I bought a box of latex gloves for the task. I do a small area at a time. Smear silicone, squish in the coco, rinse and repeat until this foam is covered. I then go back and touch up any spots i missed. 

I think sealing the foam with silicone first is a bit of over kill IMHO.


----------



## Guest (Apr 15, 2004)

i use one pair of gloves per application of silicone. i use a plastic yellow putty knife and with the cualking gun squeeze out a large amount on the glass. (taping if needed.) then using the putty knife, i apply it like icing on a cake. very easy and i've not gotten messy, you just need to sort of get the swing of it i guess. will post a photo soon.

if covering the foam and not glass, the same approach is needed. you don't rinse until its dry. let the silicone - peat or coco or soil or moss, set up over night before doing anything other wise the silicone will hold water and fail...


----------



## Guest (Apr 29, 2004)

This is my first try at a background, and I think it is goin ok. Now I got to add the silicon and coco fiber. Do you do small parts at a time, wait overnight for it dry and then do another small part? Cuz wouldn't that take forever?


----------



## Guest (Apr 29, 2004)

i would do it all at once. it would be dry in about two days. think about adding larger hardscape items into the foam during it's application like bowl rock or something. at times, i've used small planter cups in the foam to create pockets but not to into that idea anymore.


----------



## Ryan (Feb 18, 2004)

Next time, put other smaller cups, like 2 inch just in case in the future you want to add something, they are easily covered up so that it wont be seen if you end up not using it. Just a suggestion.

Ryan


----------



## Guest (Apr 29, 2004)

Here are some pics of my vivarium setup including the foam/silicone/coco process. Take a look and let me know what you think:

My Vivarium

Tomorrow I do the final vacuuming and try out the water system. Very exciting.


----------



## Guest (Apr 30, 2004)

looks good. reminds me of hte tank i saw black jungle build. are you suing the foam as a substrate? how do you plant plants on the foam? or do you seal it? just curious. looks good, can't wait to see it planted!


----------



## Guest (Apr 30, 2004)

§ Supplied information:
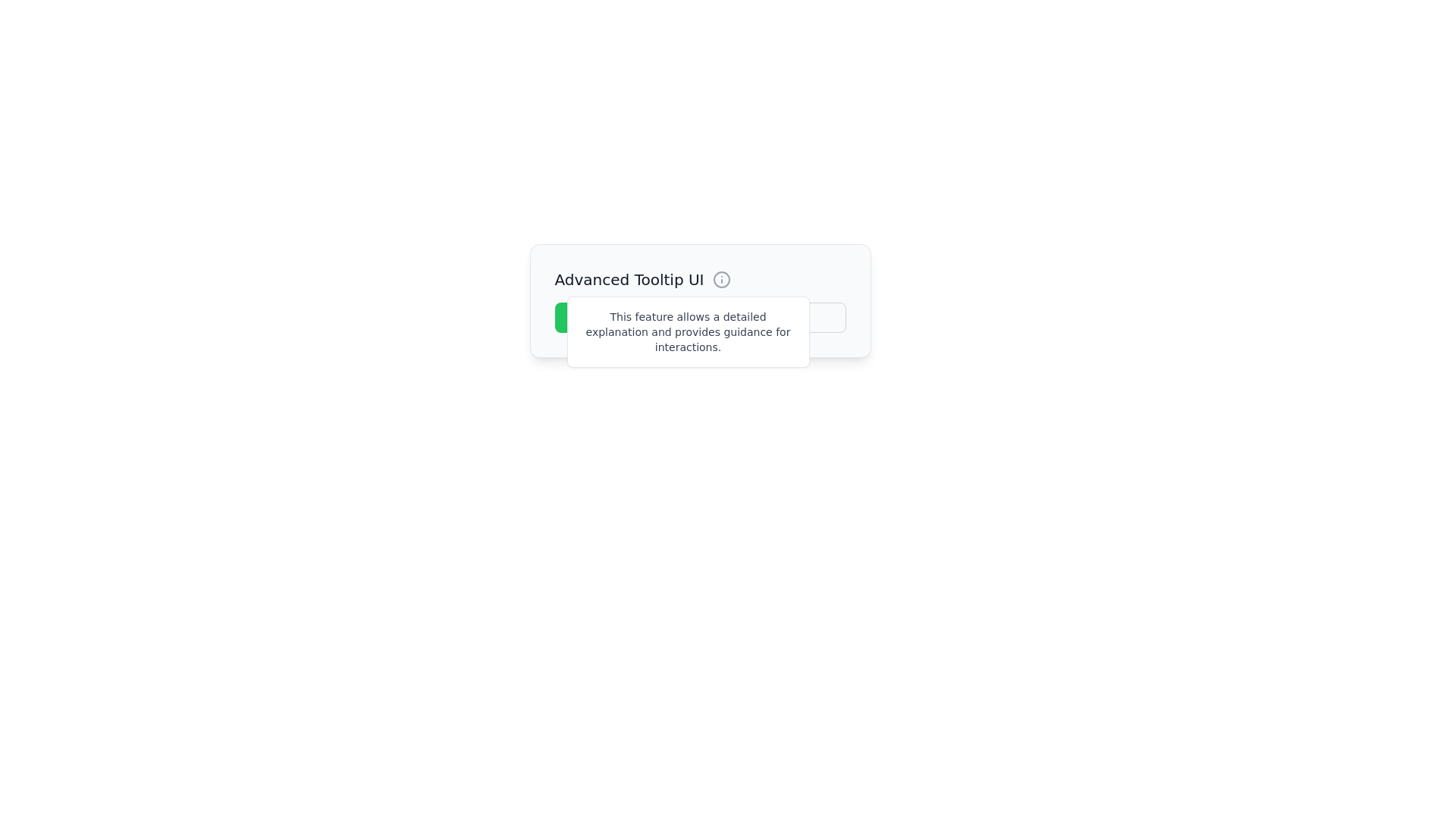  Describe the element at coordinates (687, 331) in the screenshot. I see `the tooltip box that contains the text 'This feature allows a detailed explanation and provides guidance for interactions.' It is a rectangular element with a white background and black text, positioned below the title between the 'Confirm' and 'Cancel' buttons` at that location.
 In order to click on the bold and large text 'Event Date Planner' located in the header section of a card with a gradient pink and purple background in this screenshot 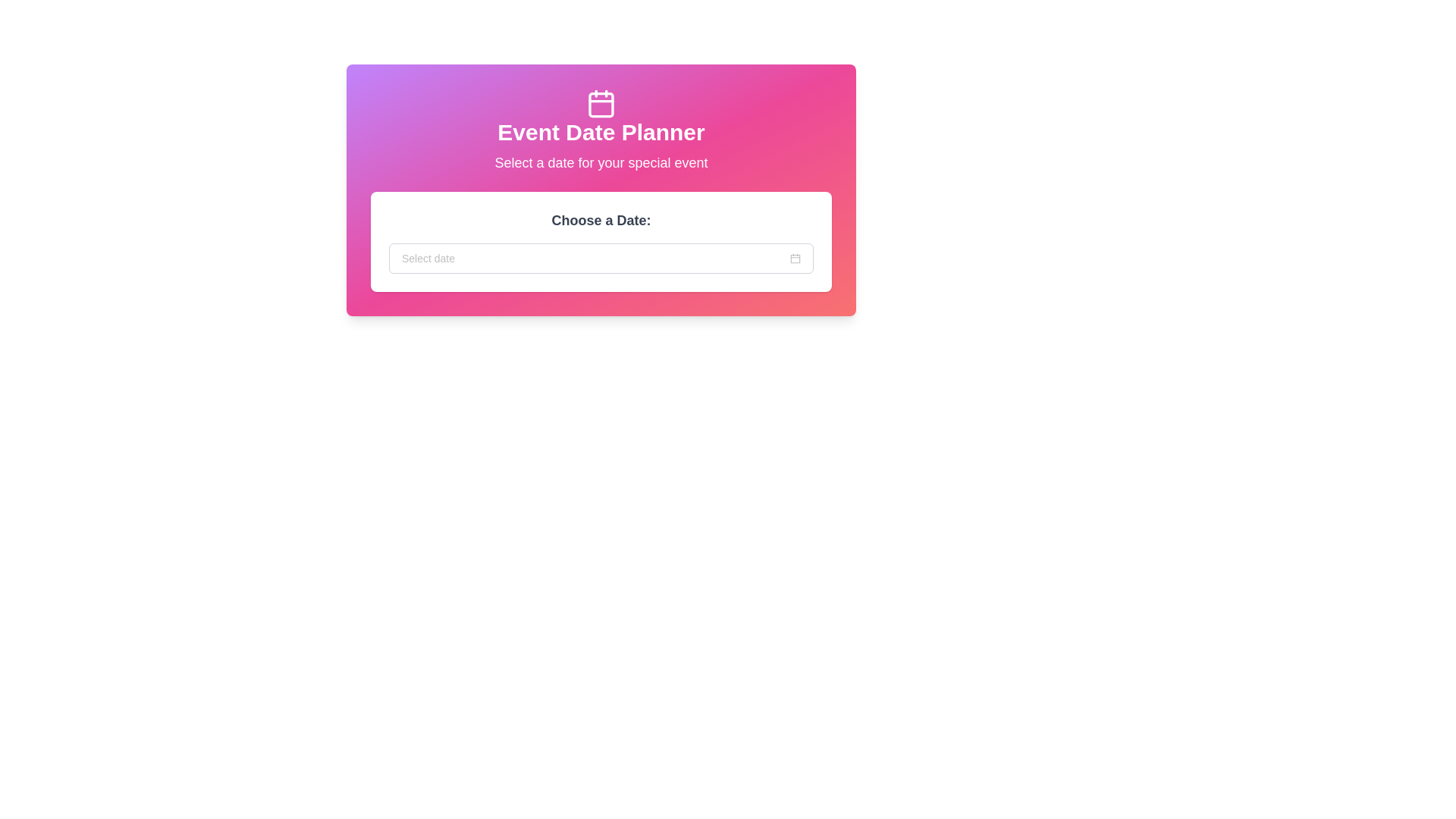, I will do `click(600, 131)`.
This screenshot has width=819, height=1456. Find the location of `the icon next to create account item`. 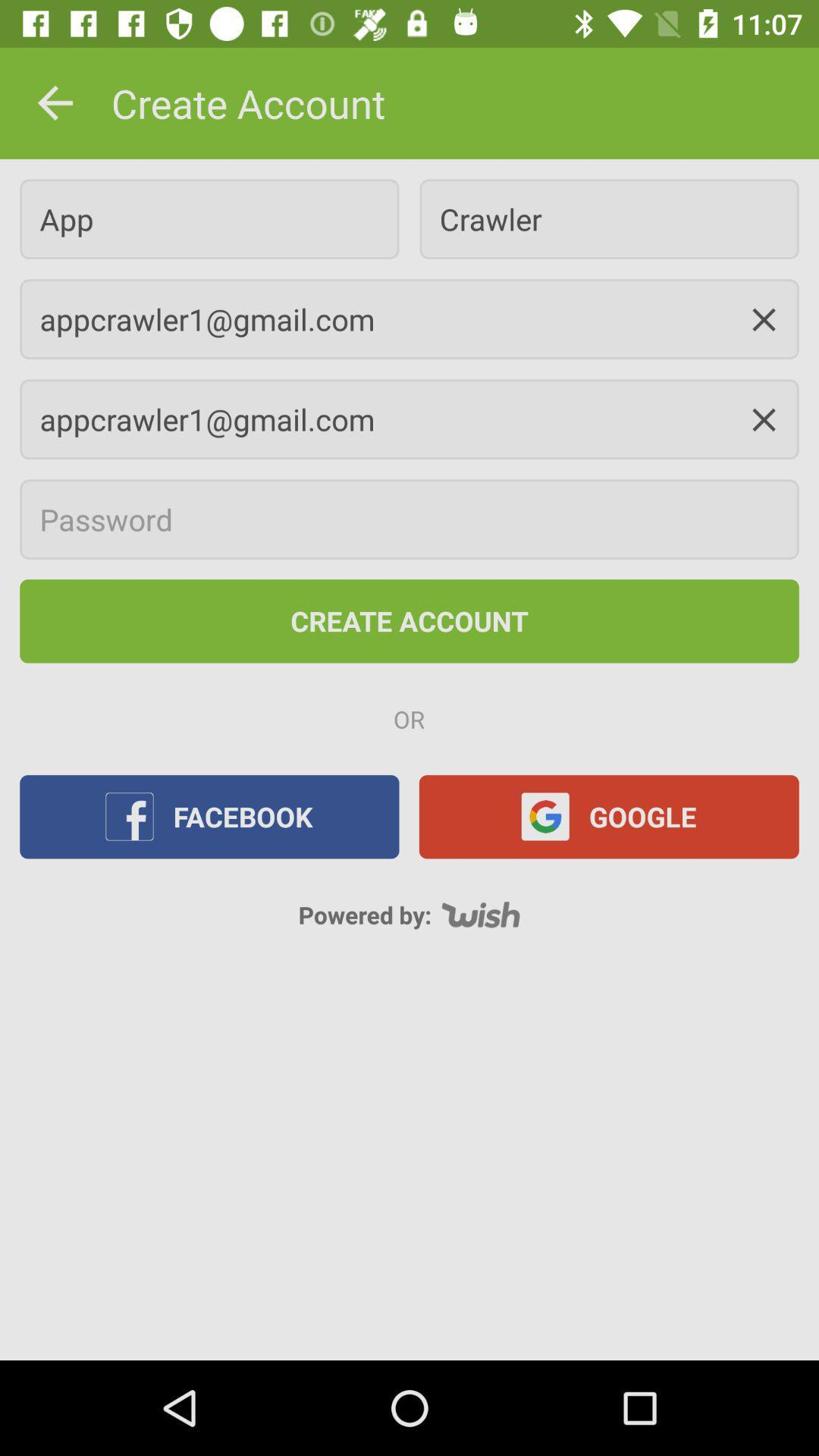

the icon next to create account item is located at coordinates (55, 102).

§ Problem to work on:
Answer these about the vivarium forum thread:
(a) What tool does the poster who uses one pair of gloves per silicone application use to spread the silicone?
(b) If the whole background is done at once, about how long does the thread say it takes to dry?
(c) What size cups does Ryan suggest adding next time?

§ Problem solution:
(a) A plastic yellow putty knife.
(b) About two days.
(c) 2-inch cups.